# Microwave distilling



## GraceDarlingSoaps (Nov 19, 2015)

Has anyone tried the microwave EO distiller that was developed at Oregon State University. 
The web page is http://oilextech.com/
I hate throwing away piles of garden cuttings eg lavender, bay leaf and rosemary that I could use to make EO's but I don't want to set up a proper still. This microwave still looks so easy and convenient.
Thank you
GDS


----------



## nsmar4211 (Nov 19, 2015)

I was looking at that.... seems a bit pricey right now. You should be a guinea pig and try it out for us . Looks like it'd take what, a pound? Two pounds? to get enough oil to be of any use..

One concern is the hot glass and any risk of it shattering in the microwave after say a dozen uses. And making the "ice core" looks like it's half art ! 

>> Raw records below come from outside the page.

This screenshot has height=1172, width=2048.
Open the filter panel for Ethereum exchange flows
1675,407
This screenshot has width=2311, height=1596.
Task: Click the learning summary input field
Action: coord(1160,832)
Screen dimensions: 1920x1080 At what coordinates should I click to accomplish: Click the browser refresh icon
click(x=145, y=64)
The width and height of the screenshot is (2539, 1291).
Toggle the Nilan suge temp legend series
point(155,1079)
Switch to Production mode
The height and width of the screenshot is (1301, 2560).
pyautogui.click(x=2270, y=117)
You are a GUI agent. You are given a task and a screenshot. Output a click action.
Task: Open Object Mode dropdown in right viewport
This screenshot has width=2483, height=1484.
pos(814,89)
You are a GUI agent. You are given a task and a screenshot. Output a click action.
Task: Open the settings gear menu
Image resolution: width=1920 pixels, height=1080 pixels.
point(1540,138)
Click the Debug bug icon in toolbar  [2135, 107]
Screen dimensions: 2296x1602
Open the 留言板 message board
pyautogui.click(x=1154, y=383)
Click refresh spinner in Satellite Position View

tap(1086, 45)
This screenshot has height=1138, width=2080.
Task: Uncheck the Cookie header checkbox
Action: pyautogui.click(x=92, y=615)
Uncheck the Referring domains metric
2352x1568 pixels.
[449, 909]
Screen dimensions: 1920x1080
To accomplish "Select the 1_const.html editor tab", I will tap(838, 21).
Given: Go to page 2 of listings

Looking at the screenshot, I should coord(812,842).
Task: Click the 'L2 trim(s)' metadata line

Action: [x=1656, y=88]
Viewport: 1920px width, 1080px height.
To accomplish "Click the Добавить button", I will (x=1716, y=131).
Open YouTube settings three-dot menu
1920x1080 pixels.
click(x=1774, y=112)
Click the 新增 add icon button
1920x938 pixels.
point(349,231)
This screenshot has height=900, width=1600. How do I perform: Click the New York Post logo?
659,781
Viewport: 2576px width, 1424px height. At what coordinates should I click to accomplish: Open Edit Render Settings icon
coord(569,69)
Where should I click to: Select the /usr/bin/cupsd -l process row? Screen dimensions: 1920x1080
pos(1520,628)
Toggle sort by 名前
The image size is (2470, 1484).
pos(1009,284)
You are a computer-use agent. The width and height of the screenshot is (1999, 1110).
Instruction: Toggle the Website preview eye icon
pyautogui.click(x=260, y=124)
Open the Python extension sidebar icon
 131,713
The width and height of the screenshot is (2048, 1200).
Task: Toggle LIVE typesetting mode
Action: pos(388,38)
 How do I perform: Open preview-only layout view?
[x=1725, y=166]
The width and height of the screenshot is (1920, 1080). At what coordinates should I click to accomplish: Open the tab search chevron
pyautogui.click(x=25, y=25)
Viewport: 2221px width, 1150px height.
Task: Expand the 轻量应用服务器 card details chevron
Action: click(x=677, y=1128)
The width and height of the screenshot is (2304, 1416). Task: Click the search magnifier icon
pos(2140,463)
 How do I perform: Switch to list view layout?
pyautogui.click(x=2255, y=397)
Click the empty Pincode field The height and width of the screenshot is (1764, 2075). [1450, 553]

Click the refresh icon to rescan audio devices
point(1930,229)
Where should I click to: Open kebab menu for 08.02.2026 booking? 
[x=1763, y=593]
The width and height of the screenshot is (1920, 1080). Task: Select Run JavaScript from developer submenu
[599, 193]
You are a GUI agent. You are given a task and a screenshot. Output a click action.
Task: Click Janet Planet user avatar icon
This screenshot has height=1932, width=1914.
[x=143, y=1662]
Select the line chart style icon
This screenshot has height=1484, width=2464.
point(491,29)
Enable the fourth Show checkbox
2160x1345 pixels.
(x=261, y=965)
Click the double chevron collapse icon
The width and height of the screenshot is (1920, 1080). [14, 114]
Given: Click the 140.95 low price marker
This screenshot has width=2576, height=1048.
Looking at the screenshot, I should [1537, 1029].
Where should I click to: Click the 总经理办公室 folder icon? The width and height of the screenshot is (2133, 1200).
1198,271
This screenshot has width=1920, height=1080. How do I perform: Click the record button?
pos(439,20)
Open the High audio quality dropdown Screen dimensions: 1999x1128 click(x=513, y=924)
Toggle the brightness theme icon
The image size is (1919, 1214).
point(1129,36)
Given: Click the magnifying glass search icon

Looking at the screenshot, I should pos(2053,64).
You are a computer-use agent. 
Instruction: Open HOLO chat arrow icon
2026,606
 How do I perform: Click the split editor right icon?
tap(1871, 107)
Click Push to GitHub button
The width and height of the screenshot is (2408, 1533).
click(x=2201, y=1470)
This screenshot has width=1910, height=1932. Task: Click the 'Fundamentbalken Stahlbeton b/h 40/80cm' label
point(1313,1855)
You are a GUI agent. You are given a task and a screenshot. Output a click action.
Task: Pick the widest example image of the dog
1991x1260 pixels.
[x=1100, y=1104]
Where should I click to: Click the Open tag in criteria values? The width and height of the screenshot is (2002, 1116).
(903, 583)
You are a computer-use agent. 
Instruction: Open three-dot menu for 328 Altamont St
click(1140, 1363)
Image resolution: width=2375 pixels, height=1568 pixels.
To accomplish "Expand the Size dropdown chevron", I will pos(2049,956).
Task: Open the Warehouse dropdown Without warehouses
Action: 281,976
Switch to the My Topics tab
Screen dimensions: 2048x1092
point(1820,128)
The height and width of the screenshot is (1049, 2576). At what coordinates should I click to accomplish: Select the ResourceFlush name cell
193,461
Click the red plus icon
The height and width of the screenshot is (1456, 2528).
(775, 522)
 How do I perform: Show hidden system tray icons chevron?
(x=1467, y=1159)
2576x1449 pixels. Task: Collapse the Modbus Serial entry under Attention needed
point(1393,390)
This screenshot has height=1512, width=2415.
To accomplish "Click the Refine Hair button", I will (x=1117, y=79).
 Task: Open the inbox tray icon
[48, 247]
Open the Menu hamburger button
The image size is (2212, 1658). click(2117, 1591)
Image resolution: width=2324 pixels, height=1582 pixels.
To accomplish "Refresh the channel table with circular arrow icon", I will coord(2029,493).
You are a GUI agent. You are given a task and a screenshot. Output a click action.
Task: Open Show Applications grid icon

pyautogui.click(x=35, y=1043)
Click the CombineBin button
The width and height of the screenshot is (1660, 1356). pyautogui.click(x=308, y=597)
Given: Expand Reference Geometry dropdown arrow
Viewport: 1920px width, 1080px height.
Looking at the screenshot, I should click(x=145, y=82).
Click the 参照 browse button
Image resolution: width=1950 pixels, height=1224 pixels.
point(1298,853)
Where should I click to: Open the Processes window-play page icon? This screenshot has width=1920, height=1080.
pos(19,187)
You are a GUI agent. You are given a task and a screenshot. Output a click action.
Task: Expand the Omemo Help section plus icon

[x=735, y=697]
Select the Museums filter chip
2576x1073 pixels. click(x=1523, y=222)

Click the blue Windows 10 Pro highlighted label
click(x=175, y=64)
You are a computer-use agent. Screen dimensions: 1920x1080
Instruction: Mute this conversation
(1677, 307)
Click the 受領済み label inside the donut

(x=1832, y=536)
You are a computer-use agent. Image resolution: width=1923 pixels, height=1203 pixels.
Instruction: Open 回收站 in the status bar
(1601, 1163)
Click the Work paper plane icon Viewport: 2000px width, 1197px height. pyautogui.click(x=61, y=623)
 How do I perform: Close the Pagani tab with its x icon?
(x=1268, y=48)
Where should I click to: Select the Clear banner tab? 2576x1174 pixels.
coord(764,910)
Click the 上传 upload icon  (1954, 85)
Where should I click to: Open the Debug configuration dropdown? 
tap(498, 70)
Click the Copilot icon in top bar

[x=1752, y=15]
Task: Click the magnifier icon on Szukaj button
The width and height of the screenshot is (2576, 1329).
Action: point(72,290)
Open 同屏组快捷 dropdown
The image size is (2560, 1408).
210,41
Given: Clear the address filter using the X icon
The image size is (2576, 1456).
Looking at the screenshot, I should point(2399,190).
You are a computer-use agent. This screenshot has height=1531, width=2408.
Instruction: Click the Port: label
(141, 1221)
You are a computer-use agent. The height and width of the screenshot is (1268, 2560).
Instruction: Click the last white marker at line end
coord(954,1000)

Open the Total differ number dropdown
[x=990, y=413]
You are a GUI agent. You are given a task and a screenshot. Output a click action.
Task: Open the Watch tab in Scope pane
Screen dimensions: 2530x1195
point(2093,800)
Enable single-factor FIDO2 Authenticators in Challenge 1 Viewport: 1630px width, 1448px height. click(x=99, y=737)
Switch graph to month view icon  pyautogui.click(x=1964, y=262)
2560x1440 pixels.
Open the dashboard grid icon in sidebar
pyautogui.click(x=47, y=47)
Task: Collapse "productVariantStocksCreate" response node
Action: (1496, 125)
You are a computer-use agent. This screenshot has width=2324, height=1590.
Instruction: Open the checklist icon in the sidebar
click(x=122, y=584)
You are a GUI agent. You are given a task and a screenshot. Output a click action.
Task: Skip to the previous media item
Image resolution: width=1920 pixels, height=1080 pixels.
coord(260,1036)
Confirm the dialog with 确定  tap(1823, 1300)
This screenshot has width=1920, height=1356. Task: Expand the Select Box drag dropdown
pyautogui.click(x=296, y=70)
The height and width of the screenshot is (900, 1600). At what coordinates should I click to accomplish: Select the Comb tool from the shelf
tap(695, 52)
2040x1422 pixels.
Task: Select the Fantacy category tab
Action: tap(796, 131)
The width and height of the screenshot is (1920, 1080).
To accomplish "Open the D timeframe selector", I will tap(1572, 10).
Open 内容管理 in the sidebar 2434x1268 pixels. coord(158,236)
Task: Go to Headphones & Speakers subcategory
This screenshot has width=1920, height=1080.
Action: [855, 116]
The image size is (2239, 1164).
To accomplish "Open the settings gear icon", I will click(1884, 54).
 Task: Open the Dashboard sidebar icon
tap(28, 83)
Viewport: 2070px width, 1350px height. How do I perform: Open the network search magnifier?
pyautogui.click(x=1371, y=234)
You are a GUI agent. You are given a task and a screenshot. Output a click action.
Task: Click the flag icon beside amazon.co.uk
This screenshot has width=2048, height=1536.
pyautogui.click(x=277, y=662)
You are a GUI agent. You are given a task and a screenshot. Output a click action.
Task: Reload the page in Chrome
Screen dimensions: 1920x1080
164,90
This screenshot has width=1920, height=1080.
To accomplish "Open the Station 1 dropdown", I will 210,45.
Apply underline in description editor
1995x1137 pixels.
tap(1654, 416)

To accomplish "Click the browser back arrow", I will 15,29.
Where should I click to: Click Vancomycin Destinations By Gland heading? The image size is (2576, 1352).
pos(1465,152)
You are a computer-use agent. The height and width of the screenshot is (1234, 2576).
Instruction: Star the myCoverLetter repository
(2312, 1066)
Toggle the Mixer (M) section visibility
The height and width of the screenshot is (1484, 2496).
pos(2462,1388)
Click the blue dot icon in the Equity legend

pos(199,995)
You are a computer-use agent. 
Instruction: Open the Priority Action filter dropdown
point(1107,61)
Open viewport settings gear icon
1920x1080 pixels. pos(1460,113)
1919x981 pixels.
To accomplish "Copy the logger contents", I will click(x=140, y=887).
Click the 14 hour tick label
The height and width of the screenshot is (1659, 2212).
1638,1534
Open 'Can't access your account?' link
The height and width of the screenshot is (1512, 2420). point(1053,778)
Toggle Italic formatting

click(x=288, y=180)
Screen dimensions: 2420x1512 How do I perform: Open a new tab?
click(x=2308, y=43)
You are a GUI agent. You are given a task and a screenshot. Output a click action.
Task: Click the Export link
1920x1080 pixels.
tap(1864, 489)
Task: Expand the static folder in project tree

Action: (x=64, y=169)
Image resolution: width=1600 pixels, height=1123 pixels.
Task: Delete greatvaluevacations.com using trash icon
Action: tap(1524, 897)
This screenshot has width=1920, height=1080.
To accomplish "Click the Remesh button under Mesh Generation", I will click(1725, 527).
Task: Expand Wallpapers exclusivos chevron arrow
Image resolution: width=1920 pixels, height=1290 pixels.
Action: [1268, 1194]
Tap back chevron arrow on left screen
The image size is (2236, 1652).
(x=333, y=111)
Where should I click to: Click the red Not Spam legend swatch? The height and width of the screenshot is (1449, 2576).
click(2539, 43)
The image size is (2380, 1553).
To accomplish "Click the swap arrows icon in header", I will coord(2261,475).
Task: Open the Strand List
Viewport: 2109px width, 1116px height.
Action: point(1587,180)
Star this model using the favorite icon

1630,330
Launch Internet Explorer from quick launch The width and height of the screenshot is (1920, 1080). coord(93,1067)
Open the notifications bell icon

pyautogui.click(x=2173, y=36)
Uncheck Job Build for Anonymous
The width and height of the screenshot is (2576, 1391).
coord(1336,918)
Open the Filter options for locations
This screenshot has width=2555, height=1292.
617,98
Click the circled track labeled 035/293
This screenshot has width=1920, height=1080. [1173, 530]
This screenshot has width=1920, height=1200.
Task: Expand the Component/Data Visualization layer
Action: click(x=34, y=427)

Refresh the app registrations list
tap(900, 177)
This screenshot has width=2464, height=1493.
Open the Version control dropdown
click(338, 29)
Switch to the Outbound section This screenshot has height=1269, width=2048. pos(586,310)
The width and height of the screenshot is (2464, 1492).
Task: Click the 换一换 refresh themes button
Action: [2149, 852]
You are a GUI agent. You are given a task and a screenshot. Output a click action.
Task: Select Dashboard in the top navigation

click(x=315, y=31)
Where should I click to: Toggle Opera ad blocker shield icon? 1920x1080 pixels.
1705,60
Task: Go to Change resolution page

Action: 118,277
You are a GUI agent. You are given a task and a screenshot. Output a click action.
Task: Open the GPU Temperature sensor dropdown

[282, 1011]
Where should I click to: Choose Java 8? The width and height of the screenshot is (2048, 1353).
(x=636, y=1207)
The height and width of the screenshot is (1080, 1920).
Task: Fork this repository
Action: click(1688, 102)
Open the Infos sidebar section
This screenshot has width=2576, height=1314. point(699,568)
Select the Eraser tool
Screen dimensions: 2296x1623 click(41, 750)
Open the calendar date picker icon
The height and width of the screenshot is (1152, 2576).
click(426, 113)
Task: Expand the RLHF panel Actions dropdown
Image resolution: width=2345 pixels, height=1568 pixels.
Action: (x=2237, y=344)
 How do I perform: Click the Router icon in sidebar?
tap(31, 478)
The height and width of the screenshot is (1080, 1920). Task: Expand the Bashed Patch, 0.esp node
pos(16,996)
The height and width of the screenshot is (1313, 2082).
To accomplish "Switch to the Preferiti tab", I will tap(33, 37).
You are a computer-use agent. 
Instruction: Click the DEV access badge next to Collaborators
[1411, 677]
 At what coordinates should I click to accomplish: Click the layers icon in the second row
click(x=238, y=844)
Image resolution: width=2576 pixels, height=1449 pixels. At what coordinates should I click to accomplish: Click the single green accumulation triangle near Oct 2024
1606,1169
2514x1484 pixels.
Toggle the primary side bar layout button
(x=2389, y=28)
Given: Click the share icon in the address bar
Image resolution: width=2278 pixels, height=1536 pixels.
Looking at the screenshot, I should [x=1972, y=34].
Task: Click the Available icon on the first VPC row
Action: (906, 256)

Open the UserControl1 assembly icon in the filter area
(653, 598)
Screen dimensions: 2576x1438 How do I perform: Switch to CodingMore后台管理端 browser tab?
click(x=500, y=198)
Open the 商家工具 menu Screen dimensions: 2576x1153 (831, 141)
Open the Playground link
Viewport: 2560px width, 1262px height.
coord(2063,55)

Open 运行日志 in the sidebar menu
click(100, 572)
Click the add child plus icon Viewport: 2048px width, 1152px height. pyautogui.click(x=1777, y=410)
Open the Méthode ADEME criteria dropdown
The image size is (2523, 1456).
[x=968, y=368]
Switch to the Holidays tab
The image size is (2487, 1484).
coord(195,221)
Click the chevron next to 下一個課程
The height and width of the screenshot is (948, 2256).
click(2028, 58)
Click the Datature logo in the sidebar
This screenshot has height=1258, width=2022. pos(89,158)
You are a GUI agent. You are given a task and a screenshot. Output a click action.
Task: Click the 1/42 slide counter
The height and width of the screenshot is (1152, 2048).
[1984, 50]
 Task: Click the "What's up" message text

Another concern is the small "volumetric" flask that you let the oil rise in...you're supposed to pour steaming hot water into that tiny hole? Or maybe I'm missing something in the instructions...


----------



## kchaystack (Nov 19, 2015)

This looks like a neat toy.  But my word, it would take AGES to get enough oil to make a batch of soap!  LOL


----------



## Saponista (Nov 19, 2015)

I saw this on a Facebook group. I just can't think you I'll get enough oil out to be of any use. If you wanted a few drops for personal aromatherapy use then maybe, but enough to scent a batch of soap, I very much doubt it.


----------



## lsg (Nov 19, 2015)

Take it from one who knows, you get hardly any essential oils from using one of those distillers.  You can make hydrosol with it.  However, it is cheaper to use this setup:

http://www.gardenista.com/posts/diy-rose-water-hydrosol


----------